FIG. 3 is a schematic diagram of an unfoamed state of the layered acoustic adjustment material according to an embodiment of the present application.

4 is a schematic diagram of a foamed state of a layered acoustic adjustment material according to an embodiment of the present application.

Fig. 5 is a schematic diagram of an unfoamed state of the matrix-distributed bulk acoustic adjustment material according to an embodiment of the present application.

FIG. 6 is a schematic diagram of an unfilled state of the acoustic adjustment material of the grid structure according to an embodiment of the present application.

Description of reference numbers:

11-shell; 12-sound unit; 13-gap; 14-buffer filler; 15-acoustic improvement filler; 16-rear acoustic cavity.

detailed description

In order to make the objectives, technical solutions and advantages of the present application clearer, the technical solutions of the present application will be clearly and completely described below with reference to the specific embodiments of the present application and the corresponding drawings. Obviously, the described embodiments are only a part of the embodiments of the present application, but not all of the embodiments. Based on the embodiments in the present application, all other embodiments obtained by those of ordinary skill in the art without creative efforts shall fall within the protection scope of the present application.

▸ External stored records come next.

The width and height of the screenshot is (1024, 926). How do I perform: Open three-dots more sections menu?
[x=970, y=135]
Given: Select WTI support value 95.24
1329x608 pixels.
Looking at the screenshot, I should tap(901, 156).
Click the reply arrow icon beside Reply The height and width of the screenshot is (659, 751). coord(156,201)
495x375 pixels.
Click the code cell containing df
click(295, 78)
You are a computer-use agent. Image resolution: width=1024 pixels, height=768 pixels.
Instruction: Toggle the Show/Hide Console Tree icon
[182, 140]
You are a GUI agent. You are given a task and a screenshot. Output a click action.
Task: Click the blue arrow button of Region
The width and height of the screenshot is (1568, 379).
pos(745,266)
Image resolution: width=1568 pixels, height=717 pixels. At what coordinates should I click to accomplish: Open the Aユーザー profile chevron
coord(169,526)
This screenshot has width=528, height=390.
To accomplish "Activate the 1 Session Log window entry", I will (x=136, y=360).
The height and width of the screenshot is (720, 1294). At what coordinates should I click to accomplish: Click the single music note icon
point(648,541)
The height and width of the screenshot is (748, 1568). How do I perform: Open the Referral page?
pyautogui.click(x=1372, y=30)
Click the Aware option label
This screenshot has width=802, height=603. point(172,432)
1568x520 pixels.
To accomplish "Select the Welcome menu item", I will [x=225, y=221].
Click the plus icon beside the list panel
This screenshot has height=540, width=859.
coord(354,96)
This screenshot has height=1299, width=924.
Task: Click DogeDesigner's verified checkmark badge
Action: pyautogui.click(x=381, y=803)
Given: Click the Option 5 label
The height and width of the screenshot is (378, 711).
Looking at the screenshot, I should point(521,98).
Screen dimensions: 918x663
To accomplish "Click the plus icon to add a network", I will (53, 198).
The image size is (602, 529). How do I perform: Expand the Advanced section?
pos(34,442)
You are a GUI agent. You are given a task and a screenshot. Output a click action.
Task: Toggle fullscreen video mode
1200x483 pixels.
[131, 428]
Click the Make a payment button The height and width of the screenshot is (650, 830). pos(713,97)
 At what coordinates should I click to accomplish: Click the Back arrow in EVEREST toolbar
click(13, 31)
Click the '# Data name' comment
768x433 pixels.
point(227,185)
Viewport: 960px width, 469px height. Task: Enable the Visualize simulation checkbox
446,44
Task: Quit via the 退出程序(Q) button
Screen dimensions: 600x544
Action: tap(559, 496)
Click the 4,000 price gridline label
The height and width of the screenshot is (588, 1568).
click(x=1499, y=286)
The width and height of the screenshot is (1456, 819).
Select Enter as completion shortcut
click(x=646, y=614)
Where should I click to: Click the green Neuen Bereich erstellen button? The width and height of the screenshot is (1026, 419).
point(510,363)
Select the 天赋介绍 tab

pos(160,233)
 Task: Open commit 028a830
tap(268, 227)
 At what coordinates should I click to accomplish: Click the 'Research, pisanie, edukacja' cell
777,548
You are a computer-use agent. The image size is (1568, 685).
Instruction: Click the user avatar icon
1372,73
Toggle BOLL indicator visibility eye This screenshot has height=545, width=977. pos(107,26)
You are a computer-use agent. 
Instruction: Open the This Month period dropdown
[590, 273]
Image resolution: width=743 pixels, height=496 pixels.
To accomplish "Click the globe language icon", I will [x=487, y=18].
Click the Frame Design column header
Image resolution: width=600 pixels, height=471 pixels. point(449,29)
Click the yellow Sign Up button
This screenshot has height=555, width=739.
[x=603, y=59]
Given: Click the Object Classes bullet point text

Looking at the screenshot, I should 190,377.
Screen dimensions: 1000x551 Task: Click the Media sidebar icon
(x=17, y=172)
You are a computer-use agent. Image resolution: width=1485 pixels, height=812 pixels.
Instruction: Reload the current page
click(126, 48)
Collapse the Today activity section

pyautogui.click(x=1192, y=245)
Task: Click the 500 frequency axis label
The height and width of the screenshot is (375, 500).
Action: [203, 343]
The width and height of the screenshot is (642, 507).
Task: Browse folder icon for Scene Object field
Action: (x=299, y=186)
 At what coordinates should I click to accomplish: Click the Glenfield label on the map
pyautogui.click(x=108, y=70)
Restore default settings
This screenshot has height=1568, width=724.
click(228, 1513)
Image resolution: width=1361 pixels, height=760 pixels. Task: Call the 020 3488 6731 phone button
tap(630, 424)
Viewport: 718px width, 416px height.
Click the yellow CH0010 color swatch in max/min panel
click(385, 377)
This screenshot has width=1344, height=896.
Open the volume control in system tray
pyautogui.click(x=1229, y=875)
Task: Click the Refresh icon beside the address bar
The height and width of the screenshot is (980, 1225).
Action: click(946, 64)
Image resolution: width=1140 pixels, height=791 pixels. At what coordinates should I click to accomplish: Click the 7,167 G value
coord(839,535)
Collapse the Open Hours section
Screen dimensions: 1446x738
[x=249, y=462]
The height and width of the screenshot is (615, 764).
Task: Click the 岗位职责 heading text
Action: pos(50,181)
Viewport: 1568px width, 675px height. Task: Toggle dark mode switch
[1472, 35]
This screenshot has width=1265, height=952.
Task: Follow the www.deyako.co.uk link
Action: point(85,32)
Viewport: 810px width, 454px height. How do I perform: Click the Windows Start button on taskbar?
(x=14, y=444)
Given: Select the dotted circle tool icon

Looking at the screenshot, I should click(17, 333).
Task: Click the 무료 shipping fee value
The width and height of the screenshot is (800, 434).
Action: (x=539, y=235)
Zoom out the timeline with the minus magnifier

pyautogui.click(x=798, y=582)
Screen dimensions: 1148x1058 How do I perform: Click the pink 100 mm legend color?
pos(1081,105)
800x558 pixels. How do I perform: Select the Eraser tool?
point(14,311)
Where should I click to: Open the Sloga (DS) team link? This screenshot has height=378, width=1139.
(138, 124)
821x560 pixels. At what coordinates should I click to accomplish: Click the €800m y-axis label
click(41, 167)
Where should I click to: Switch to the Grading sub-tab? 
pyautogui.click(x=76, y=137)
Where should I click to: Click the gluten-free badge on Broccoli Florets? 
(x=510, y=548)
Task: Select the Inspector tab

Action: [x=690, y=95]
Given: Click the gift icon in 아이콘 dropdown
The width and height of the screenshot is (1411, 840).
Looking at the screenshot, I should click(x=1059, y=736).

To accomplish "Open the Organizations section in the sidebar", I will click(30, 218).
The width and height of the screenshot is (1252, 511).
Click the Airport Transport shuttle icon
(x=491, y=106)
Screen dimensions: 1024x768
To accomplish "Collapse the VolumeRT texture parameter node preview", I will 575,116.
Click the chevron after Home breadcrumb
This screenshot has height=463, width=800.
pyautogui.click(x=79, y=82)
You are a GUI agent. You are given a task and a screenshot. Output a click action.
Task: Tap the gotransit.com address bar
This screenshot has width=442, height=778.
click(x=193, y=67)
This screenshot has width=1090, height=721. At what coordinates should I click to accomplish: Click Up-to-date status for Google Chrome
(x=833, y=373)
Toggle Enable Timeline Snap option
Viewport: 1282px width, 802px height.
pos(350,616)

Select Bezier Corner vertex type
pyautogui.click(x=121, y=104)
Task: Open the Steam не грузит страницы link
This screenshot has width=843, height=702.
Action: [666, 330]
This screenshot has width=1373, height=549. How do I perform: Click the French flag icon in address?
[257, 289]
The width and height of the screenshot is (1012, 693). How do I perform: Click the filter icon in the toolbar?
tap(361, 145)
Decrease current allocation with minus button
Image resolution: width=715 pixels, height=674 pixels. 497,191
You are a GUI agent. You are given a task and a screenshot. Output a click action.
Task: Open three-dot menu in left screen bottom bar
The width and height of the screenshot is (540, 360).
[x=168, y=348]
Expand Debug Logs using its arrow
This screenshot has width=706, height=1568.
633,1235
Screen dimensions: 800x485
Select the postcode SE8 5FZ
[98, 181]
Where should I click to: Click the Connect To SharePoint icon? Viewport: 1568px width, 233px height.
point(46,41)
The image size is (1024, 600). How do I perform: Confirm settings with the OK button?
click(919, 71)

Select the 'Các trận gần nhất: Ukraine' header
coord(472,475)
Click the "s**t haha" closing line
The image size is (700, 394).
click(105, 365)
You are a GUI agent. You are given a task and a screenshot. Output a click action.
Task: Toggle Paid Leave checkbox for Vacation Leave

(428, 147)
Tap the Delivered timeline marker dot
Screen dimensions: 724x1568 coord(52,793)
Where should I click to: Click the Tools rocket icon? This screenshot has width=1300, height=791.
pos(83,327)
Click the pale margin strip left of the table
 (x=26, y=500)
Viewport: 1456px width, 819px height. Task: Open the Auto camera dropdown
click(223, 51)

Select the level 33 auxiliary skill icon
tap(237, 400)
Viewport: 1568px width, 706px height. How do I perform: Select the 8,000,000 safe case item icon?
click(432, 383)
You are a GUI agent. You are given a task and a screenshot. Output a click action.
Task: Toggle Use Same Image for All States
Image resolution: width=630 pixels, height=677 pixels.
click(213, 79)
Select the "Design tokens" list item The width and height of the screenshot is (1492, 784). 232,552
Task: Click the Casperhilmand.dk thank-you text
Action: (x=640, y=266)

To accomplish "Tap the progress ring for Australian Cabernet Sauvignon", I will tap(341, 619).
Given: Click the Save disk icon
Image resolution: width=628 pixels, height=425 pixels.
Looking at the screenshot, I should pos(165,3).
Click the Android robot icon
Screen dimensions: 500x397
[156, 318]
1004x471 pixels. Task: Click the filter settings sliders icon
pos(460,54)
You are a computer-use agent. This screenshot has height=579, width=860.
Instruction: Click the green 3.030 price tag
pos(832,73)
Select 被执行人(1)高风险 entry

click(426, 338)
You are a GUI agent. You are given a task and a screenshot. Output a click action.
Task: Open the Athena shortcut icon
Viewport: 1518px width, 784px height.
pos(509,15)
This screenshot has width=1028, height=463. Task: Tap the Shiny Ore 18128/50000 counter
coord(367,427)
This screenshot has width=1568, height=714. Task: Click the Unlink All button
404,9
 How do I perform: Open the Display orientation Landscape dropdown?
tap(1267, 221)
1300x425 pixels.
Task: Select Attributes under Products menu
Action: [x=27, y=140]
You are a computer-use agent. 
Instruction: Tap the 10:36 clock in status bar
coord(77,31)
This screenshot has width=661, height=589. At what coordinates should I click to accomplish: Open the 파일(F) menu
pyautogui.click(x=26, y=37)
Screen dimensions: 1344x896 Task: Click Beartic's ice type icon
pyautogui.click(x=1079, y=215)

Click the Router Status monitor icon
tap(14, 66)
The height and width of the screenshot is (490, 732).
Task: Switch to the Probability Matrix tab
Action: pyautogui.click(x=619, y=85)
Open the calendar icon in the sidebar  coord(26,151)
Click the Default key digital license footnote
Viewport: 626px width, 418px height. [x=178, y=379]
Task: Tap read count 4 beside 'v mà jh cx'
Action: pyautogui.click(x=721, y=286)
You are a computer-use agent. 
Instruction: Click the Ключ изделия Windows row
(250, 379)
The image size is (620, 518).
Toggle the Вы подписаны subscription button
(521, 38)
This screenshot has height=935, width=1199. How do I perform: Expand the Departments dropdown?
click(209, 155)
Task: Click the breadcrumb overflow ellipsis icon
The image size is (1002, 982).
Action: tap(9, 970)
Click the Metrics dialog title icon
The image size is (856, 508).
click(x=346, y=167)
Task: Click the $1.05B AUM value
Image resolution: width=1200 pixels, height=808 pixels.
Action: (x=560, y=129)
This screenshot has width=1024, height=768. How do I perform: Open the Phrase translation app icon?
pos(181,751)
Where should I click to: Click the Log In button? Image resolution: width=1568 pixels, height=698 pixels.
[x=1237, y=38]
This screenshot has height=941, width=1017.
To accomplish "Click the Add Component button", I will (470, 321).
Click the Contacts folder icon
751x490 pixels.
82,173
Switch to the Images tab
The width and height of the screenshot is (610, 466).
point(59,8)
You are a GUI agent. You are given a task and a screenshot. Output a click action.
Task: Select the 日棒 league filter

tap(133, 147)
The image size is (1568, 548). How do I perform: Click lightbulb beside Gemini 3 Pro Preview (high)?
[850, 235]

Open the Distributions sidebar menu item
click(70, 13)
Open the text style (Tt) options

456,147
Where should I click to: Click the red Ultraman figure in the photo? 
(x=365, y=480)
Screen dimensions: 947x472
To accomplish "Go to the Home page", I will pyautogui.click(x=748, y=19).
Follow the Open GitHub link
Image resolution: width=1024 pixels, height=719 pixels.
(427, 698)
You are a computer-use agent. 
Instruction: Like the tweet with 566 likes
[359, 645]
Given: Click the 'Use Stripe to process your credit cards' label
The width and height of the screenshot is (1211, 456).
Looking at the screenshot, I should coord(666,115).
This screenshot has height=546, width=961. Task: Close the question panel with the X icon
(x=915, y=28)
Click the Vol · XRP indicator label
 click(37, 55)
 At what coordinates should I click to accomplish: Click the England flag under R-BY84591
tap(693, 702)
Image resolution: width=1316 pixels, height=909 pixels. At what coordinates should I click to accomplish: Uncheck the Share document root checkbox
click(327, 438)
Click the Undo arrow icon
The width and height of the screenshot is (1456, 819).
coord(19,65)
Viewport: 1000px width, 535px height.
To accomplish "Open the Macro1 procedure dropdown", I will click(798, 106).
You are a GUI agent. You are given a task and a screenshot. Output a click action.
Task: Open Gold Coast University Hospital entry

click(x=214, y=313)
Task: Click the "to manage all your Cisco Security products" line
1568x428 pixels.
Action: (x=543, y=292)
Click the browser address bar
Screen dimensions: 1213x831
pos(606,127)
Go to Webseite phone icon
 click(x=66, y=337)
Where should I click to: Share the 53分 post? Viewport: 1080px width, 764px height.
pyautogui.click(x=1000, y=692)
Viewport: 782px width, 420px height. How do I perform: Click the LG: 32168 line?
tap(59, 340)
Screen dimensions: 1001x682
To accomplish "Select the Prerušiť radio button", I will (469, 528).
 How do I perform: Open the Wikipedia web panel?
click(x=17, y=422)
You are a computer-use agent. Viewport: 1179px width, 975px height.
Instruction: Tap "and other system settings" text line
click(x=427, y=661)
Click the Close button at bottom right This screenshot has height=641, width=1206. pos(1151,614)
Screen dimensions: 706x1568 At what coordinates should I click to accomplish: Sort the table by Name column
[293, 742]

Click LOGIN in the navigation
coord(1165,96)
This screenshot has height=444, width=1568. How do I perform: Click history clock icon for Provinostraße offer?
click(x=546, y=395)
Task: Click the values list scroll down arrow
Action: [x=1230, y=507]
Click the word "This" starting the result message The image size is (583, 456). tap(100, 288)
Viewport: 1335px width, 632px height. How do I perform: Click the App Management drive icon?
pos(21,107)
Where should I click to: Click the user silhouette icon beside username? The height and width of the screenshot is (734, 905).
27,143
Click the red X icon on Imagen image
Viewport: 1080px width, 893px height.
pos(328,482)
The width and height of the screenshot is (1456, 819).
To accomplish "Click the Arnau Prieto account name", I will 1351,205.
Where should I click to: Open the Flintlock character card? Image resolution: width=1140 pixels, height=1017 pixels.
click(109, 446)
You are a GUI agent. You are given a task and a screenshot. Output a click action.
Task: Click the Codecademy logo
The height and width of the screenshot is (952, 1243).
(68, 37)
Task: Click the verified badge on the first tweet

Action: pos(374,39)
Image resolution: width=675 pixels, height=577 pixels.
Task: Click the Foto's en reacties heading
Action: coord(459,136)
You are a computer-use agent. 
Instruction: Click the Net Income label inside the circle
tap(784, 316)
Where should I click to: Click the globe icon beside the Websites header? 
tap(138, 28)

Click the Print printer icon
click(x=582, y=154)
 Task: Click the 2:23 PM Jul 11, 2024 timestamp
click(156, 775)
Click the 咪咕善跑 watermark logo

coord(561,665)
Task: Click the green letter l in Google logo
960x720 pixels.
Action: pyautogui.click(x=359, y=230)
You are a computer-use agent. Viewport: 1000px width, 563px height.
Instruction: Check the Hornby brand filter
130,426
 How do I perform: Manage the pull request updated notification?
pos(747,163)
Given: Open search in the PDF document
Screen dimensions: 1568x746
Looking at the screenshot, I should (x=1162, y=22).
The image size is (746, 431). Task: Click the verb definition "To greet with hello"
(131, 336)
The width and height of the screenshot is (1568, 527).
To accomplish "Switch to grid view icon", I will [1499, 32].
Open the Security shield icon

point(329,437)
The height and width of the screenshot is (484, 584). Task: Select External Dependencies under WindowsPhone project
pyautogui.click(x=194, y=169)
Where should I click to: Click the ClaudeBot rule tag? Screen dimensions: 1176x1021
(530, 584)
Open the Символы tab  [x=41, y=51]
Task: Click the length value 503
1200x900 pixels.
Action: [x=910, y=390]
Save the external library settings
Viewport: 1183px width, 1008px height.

The terms "first", "second" and the like in the description and claims of the present application are used to distinguish similar objects, and are not used to describe a specific order or sequence. It is to be understood that the data so used are interchangeable under appropriate circumstances so that the embodiments of the present application can be practiced in sequences other than those illustrated or described herein, and distinguish between "first", "second", etc. The objects are usually of one type, and the number of objects is not limited. For example, the first object may be one or more than one. In addition, "and/or" in the description and claims indicates at least one of the connected objects, and the character "/" generally indicates that the associated objects are in an "or" relationship.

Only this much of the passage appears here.